Darwin Barney jumped him for a leadoff triple. An intentional walk to Carlos Pena one out later put runners at the corners for Soriano. Derek Lilliquist visited McClellan on the mound to, in La Russa's words, tell him not to offer a strike. Owner of the richest contract on the Cubs' roster, Soriano had one homer in seven previous at-bats against McClellan (12-7).
Make that two.
Soriano got a strike and launched a 403-foot homer into the Cubs' bullpen to break the tie and possibly douse the Cardinals' playoff hopes.
"It just wasn't a good pitch," McClellan said. "He's a good hitter. I've had my struggles with him in the past, and they continue."
The Cardinals doomed themselves offensively with three double plays, each of which came with more than one runner on base. The three double plays put the Cardinals one away from tying the National League record set 53 years ago. La Russa started runners and called for hit-and-runs several times to avoid the double play and trigger a rally against Cubs starter Ryan Dempster.
Two worked, but the three double plays sabotaged rallies.
"It's just execution," said third baseman David Freese, who hit into a double play to end the third inning with two runners on. "To win ballgames you have to execute. Here lately we've put on a good run. Now is not the time to not get it done. We haven't had one of these nights in a while. It's unfortunate that it happens because it puts us in an extreme hole."
Carpenter not only kept the Cubs from scoring through five innings, he provided all of the Cardinals' scoring at the same time. On the second pitch he saw from Dempster in the second inning, Carpenter dropped a suicide squeeze down the first base line. The bunt allowed Skip Schumaker to race home from third and put the Cardinals ahead 1-0.
The derring-do was necessary after the Cardinals put the first two runners of the inning on base and were about to leave the inning empty-handed.

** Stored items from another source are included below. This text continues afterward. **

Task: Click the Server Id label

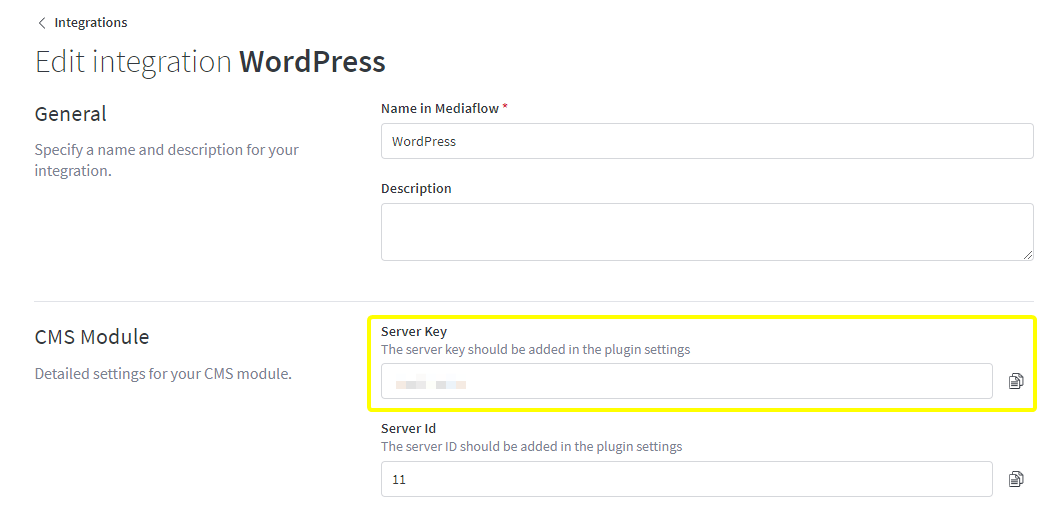Action: pyautogui.click(x=408, y=428)
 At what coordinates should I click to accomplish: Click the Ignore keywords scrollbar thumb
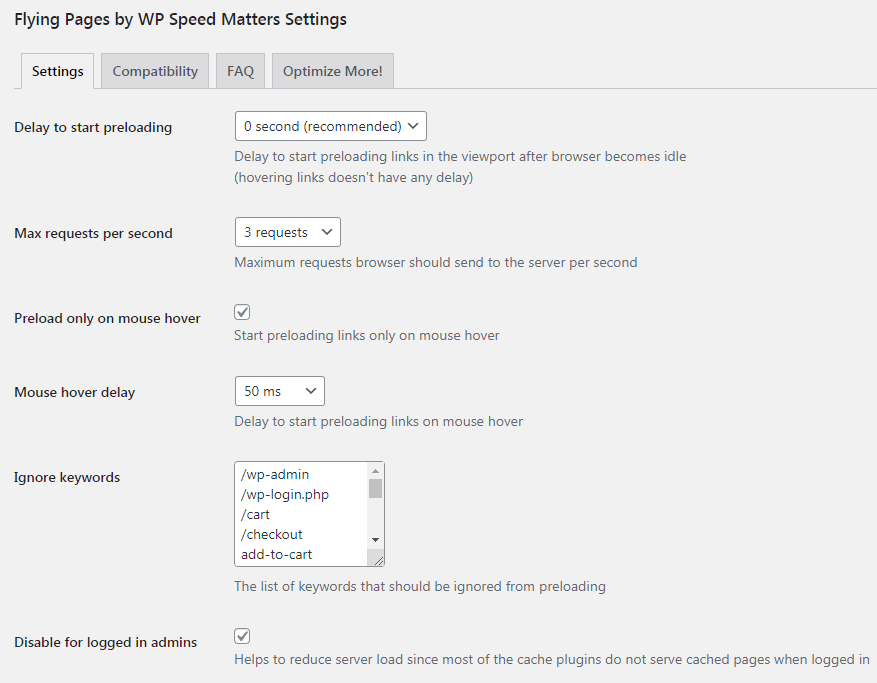[x=375, y=488]
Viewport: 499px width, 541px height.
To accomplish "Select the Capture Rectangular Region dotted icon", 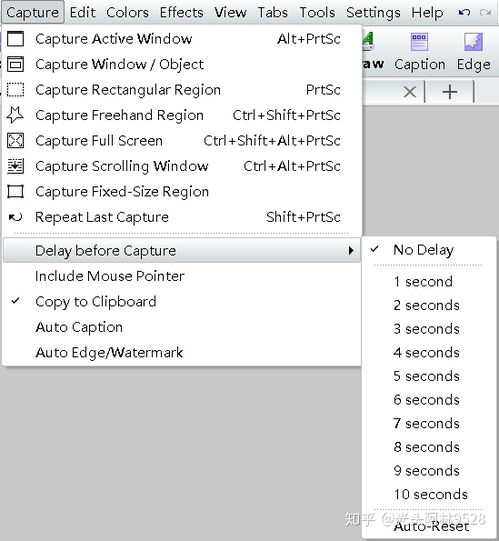I will point(16,90).
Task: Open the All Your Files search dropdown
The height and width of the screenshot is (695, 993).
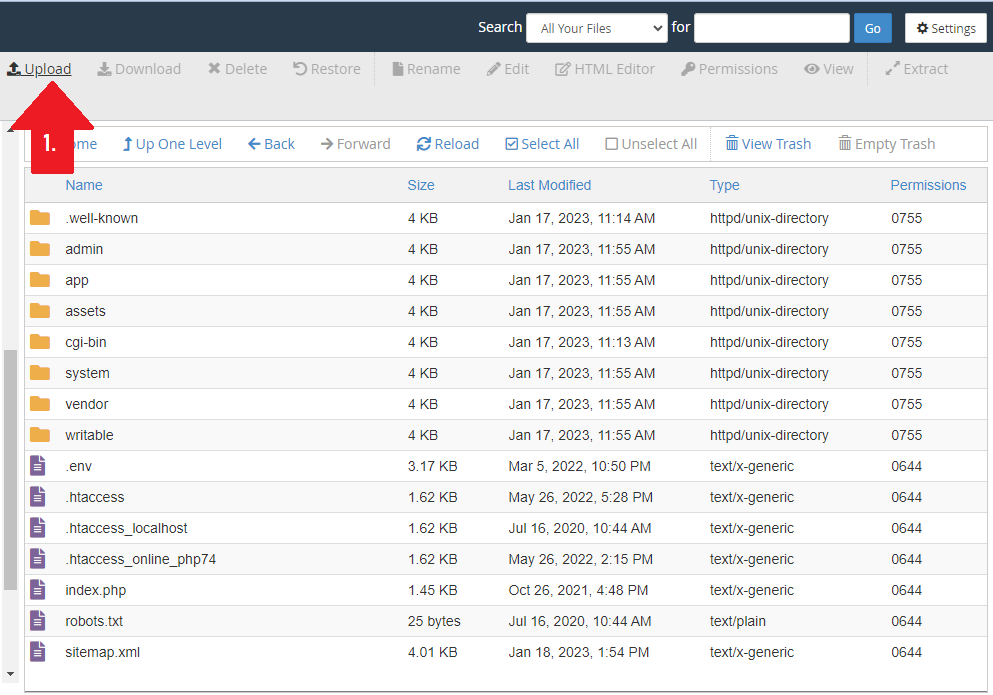Action: (597, 29)
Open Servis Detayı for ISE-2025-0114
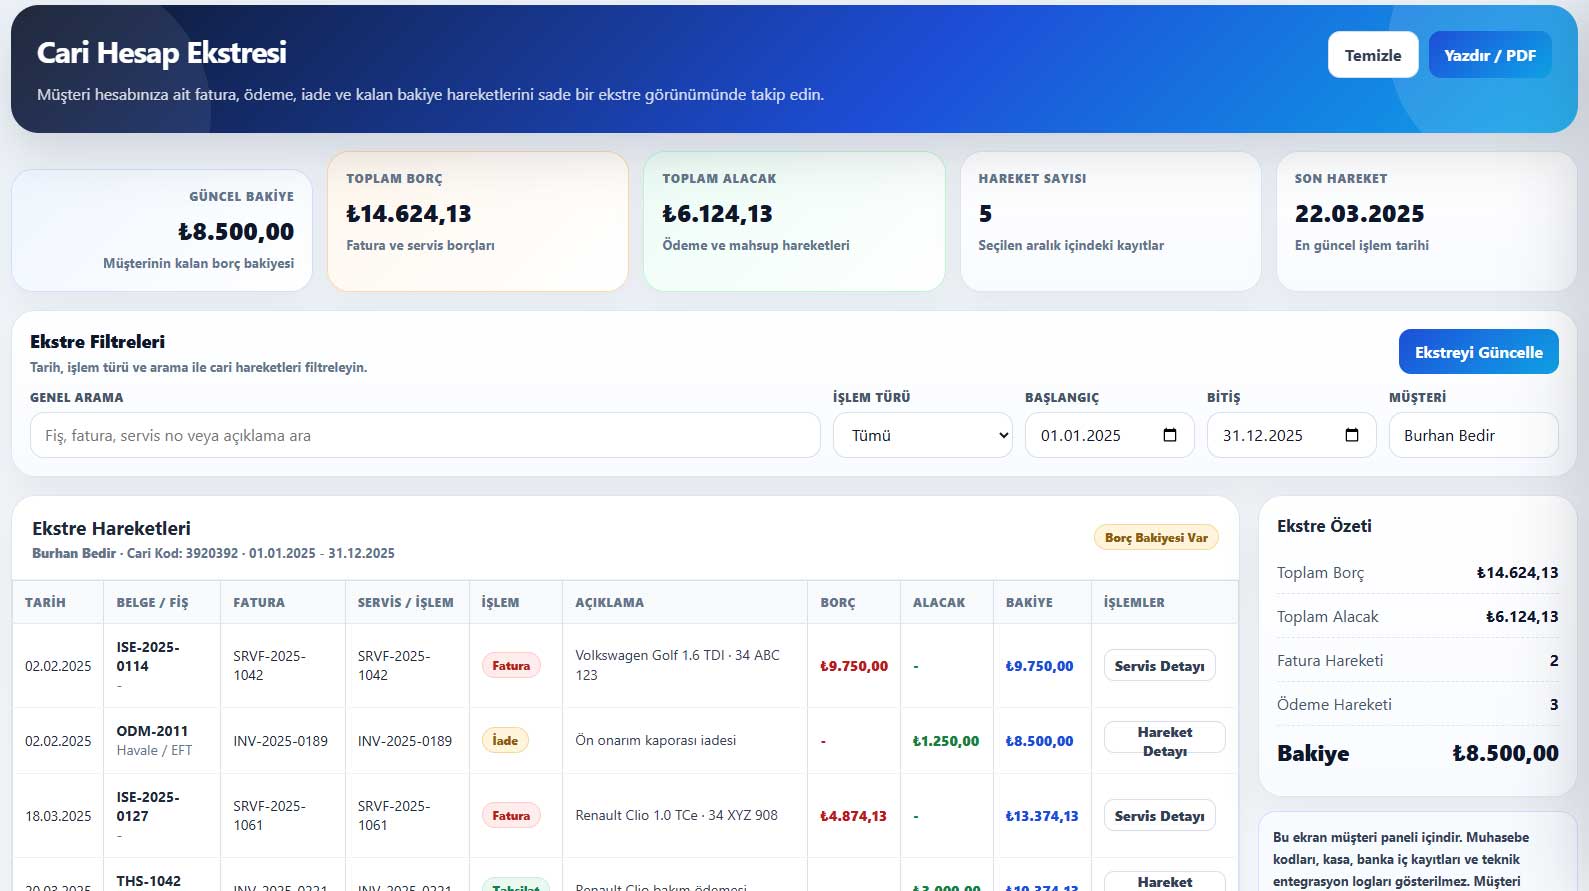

Yadier Molina led off with a single to center field, and Schumaker, making his first start in left field of the season, clubbed a double to the wall in center. With two runners in scoring position and none out, second baseman Ryan Theriot slapped a high-bounding grounder that Dempster snared. Molina was caught straying too far from third and tagged out by the Cubs' pitcher. The potential big inning fell to Carpenter, the No. 9 hitter, to revive their chances.
He did so with the club's first successful suicide squeeze of the season.
Carpenter's bunt brought in the only run the Cardinals scored against Dempster despite the Cubs starter inviting trouble. The righty walked six and allowed 10 baserunners in his six innings of work, but the Cardinals aided his cause with two double plays, including one that sabotaged the sixth inning.
The Cardinals received two walks from Dempster and a base hit from Molina to load the bases with one out. Up came Theriot again with a chance to break the game open for the Cardinals, and instead he edged them ever closer to a National League record. Theriot knocked a grounder to third that the Cubs spun into a 5-2-3 double play.
Though the Cubs had tied the score by the time Carpenter was done, they had less to work with than the Cardinals. Carpenter allowed one run on five hits and walked two. Twice Carpenter retired the Cubs in order, and until they reached him for a run in the sixth inning the Cubs were unable to get a runner past second base. Pena tied the game with a one-out double to right field that scored Barney. A lineout to third base ended that inning and eased Carpenter to his seventh quality start in his previous nine games.
"Keep playing," Carpenter said. "We started this run weeks ago. Everybody counted us out long ago. We battled back to give ourselves a chance. We battled all year long to be proud of what our season was all about. We continue to do that."